With dozens of solo and collaborative album releases to his credit, Keneally’s latest effort, a two- disc release entitled “Scambot 2,” once again pushes his creative genius to the outer limits.
This is the sequel to “Scambot 1,” says Keneally, from his home in Southern California. “The first one came out in 2009 so this one was years in coming. I’ve done a lot of different sorts of albums over the years. Some have been more song based and some have been more instrumentally oriented. Scambot 1 was mostly instrumental, very dense and quite abstract in large measure. Some people found it a bit
unapproachable. With Scambot 2, there’s a storyline with characters and a plot. There’s a concept going over the whole Scambot idea of clearing away clutter and just getting distractions and complications out of the way and trying to hone in on something more essential. Scambot 2 kind of describes that, because it starts with the craziest most intricate piece of music, which is “In The Trees” and then, over the course of the album, a little more air gets let in. It gets more spacious and more approachable.”
Standout tracks include “The Trees,” “Forget About,” “Constructed,” “Proceed,” “Scambot,” “Race The Stars” and “Construction.”
Relocating from Long Island, New York to San Diego at an early age, Keneally became a fixture in the Southern California music scene.
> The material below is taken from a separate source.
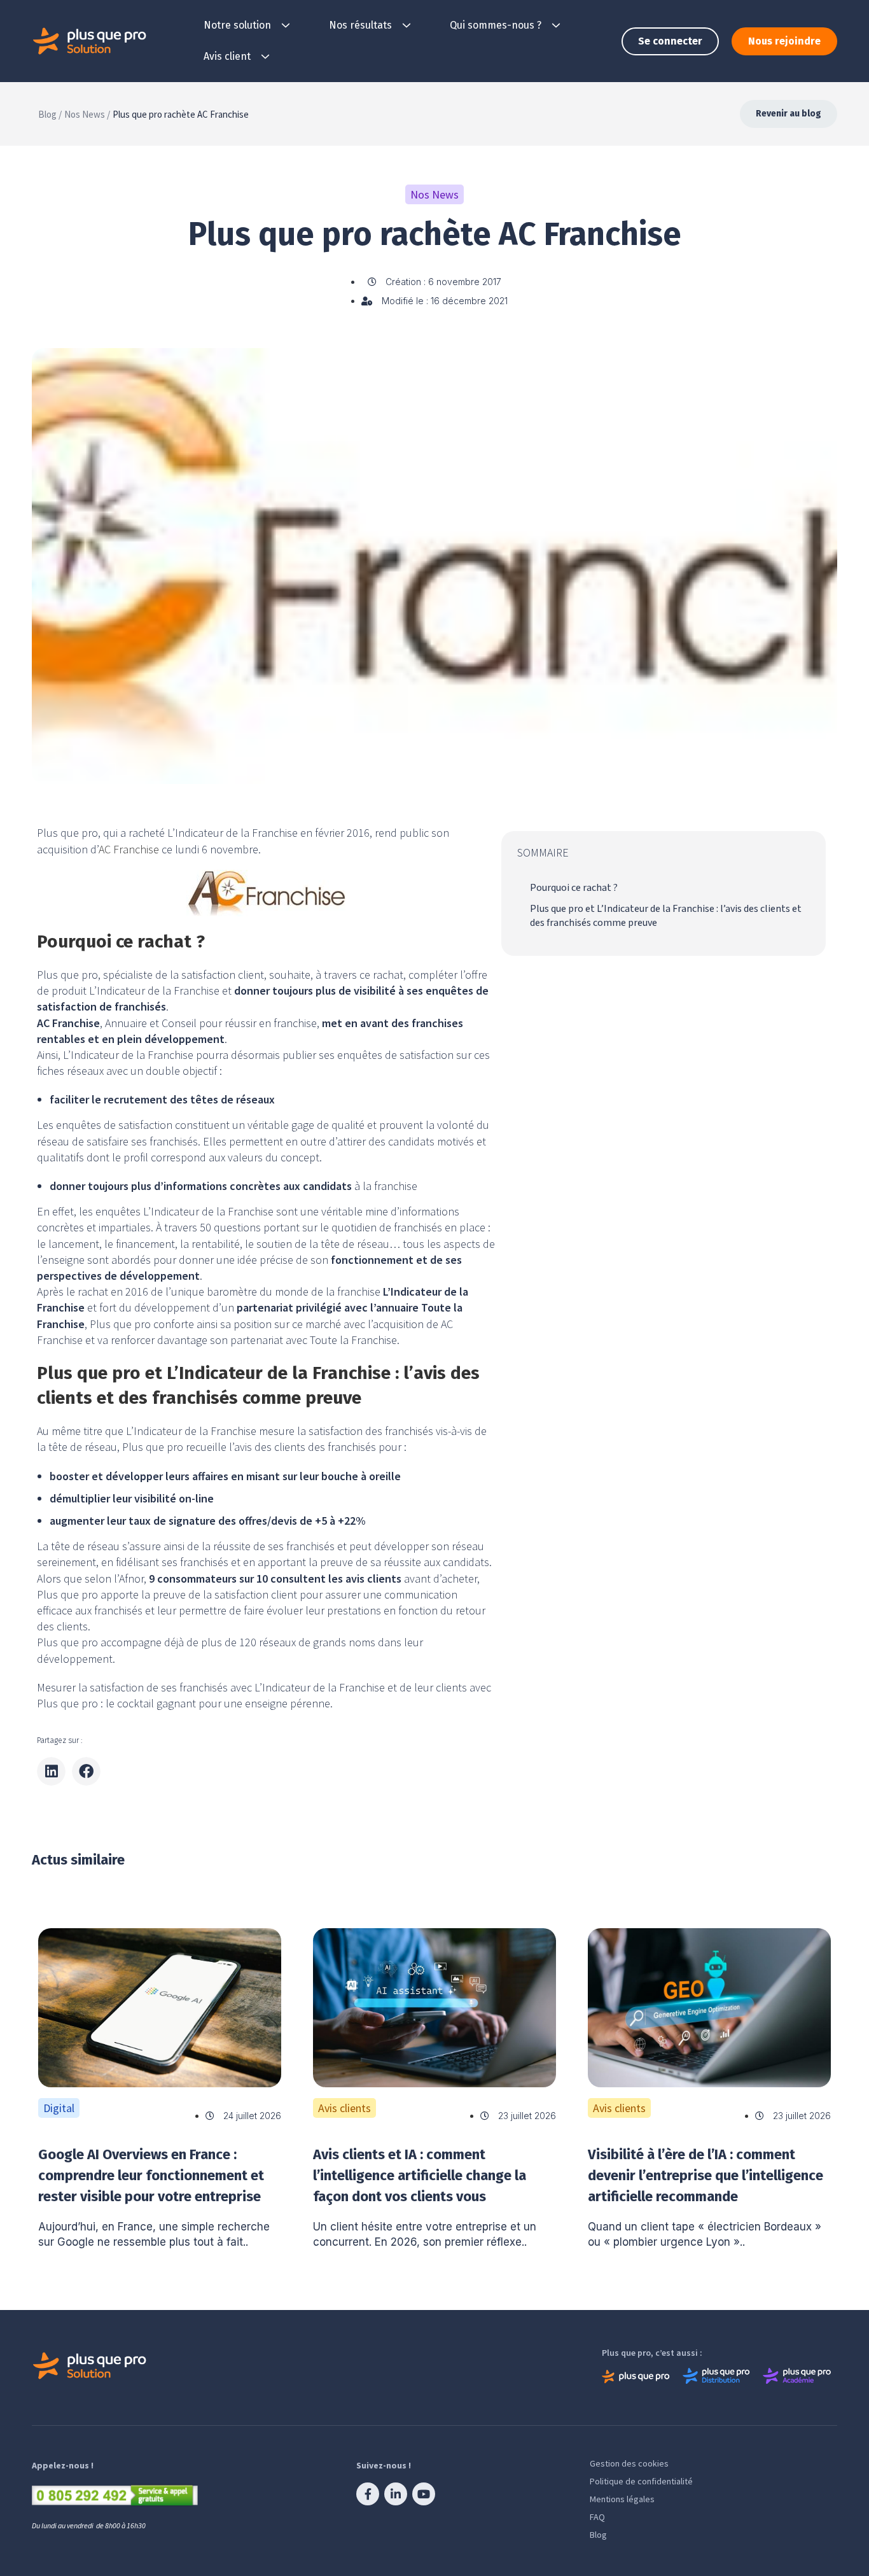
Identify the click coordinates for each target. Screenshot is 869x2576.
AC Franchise (129, 849)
An established artist, as the founding member of the cult band “Drop Control,” Keneally, while still in his early 20’s, took a calculated risk when he approached the legendary Frank Zappa.
“I called his office and asked for a job, which I didn’t expect would actually lead to anything,” recalls Keneally. “It just so happened I called at a time he needed somebody in his band. I called saying, ‘I play guitar, keyboards and I sing and I know all of your music.’ He had musicians leave the band without warning the week that I called. It was fortuitous timing. Frank always claimed in interviews that his band was the one touring band that anyone could get into if they could cut the gig. Frank was always on the lookout because his music was so specialized and difficult to perform. Back then, it was shocking to find somebody that could play his stuff. To have the guy who was the end all of the kind of music that I loved say, ‘You belong in my band,’ that was unbelievable!”
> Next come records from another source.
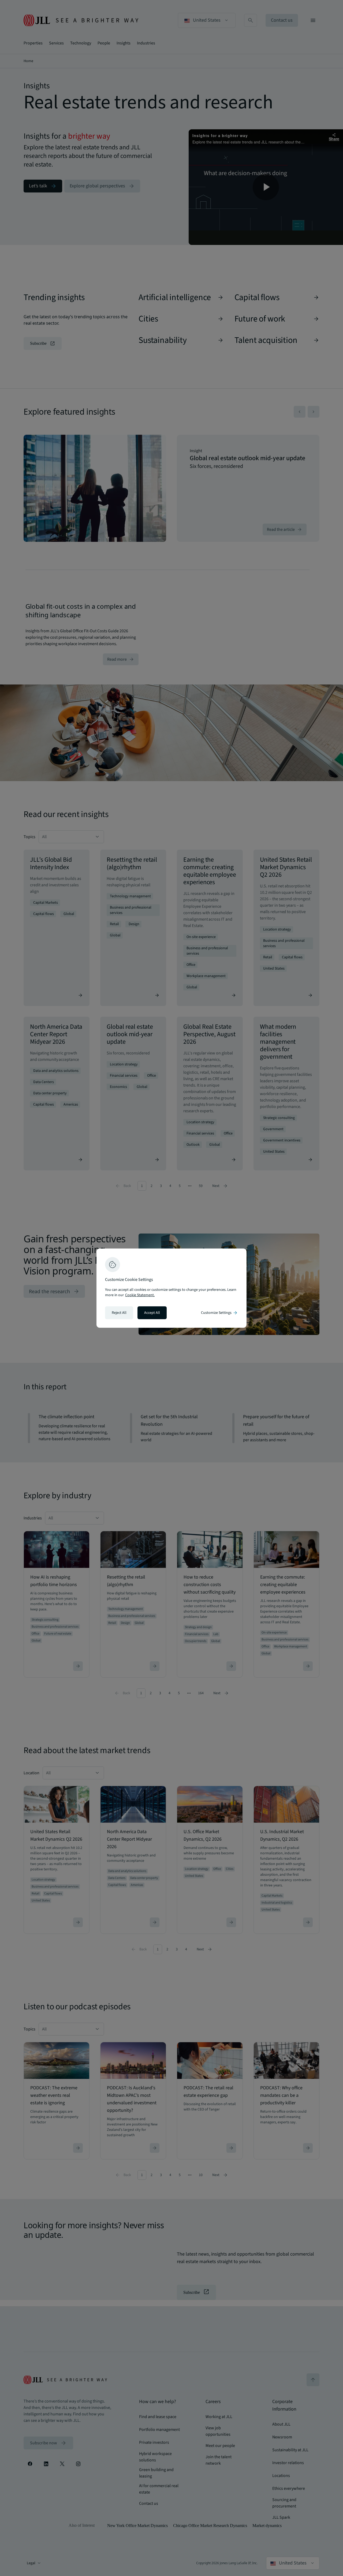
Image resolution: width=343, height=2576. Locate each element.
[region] (171, 1288)
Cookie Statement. (140, 1295)
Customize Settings (219, 1313)
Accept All (152, 1312)
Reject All (119, 1312)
“On the phone the day before the audition, Frank had told me to have “What’s New In Baltimore?” and “Sinister Footwear” ready for the next day’s audition,” adds Keneally. On the way to the audition Keneally practiced the aforementioned songs, as well as “Little House I Used To Live In” and “every single Zappa melody I could think of, kind of as an exercise for my memory.”
“I was 25 when I joined his band,” says Keneally. “We rehearsed for four months and toured for four months, and then I ended up staying involved with the Zappa family doing various jobs for them. Then Frank passed away. I continued working with his sons, Dweezil and Ahmet. They had a band together, and I was in that band for five years. So my Zappa involvement started in late ’87 and continued on until 1996.”
Keneally’s command of Zappa’s challenging repertoire has since led to opportunities to work with Joe Satriani, Steve Vai and Andy Partridge (XTC), among others, while establishing his solo career.
“I just do what sounds good to me and definitely my own listening habits are a little bit unusual,” says Keneally. “I’ve always craved a lot of content in my music, and I always craved music that paved repeated listening. The more you listen, the more you find. That’s what excites me and what excites the people who enjoy my stuff. Hopefully, they want to go back to my music again and again and peel away the layers to see what’s there.”
“I would love for more people to get to know my solo music, but at the same time I’m grateful that I’ve had guys over the years who felt that I had something that they’d like to have in their own bands,” adds Keneally. “It’s those types of guys who have managed to keep me gainfully employed while I’ve continued dealing with my own musical obsessions in my solo career. I’m really grateful for that and that anybody knows about me at all.”